**PROBLEM**
Please return each record exactly, leaving nothing out.

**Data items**
---+---
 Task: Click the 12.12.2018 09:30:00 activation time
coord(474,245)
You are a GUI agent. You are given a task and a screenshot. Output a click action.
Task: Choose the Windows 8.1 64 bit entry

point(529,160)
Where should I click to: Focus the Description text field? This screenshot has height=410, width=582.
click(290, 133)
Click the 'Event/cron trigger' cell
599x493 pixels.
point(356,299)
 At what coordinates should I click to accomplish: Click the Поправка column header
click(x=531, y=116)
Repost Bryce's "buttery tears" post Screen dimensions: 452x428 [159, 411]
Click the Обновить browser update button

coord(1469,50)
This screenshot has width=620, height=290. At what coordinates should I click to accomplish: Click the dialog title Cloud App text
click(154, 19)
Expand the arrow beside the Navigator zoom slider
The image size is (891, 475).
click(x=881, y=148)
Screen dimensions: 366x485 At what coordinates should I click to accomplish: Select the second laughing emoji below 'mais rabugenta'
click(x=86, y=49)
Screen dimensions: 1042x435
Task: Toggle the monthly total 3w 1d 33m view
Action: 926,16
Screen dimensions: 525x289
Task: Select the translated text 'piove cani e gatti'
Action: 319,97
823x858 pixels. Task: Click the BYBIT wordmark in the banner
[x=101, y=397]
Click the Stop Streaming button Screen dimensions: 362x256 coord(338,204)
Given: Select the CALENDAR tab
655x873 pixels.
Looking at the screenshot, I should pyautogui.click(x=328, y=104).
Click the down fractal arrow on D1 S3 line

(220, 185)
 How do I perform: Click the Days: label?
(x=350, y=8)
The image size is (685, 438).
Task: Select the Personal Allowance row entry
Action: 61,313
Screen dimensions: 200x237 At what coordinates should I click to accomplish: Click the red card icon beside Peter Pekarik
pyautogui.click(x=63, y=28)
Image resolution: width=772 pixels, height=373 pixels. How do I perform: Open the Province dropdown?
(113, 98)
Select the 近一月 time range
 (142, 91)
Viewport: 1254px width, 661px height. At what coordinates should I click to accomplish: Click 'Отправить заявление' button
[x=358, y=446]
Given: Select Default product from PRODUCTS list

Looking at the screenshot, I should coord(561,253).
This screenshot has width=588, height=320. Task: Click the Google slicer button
---+---
**ANSWER SPACE**
 Task: Click the 12.12.2018 09:30:00 activation time
coord(474,245)
You are a GUI agent. You are given a task and a screenshot. Output a click action.
Task: Choose the Windows 8.1 64 bit entry

point(529,160)
Where should I click to: Focus the Description text field? This screenshot has height=410, width=582.
click(290, 133)
Click the 'Event/cron trigger' cell
599x493 pixels.
point(356,299)
 At what coordinates should I click to accomplish: Click the Поправка column header
click(x=531, y=116)
Repost Bryce's "buttery tears" post Screen dimensions: 452x428 [159, 411]
Click the Обновить browser update button

coord(1469,50)
This screenshot has width=620, height=290. At what coordinates should I click to accomplish: Click the dialog title Cloud App text
click(154, 19)
Expand the arrow beside the Navigator zoom slider
The image size is (891, 475).
click(x=881, y=148)
Screen dimensions: 366x485 At what coordinates should I click to accomplish: Select the second laughing emoji below 'mais rabugenta'
click(x=86, y=49)
Screen dimensions: 1042x435
Task: Toggle the monthly total 3w 1d 33m view
Action: 926,16
Screen dimensions: 525x289
Task: Select the translated text 'piove cani e gatti'
Action: 319,97
823x858 pixels. Task: Click the BYBIT wordmark in the banner
[x=101, y=397]
Click the Stop Streaming button Screen dimensions: 362x256 coord(338,204)
Given: Select the CALENDAR tab
655x873 pixels.
Looking at the screenshot, I should pyautogui.click(x=328, y=104).
Click the down fractal arrow on D1 S3 line

(220, 185)
 How do I perform: Click the Days: label?
(x=350, y=8)
The image size is (685, 438).
Task: Select the Personal Allowance row entry
Action: 61,313
Screen dimensions: 200x237 At what coordinates should I click to accomplish: Click the red card icon beside Peter Pekarik
pyautogui.click(x=63, y=28)
Image resolution: width=772 pixels, height=373 pixels. How do I perform: Open the Province dropdown?
(113, 98)
Select the 近一月 time range
 (142, 91)
Viewport: 1254px width, 661px height. At what coordinates should I click to accomplish: Click 'Отправить заявление' button
[x=358, y=446]
Given: Select Default product from PRODUCTS list

Looking at the screenshot, I should coord(561,253).
This screenshot has width=588, height=320. Task: Click the Google slicer button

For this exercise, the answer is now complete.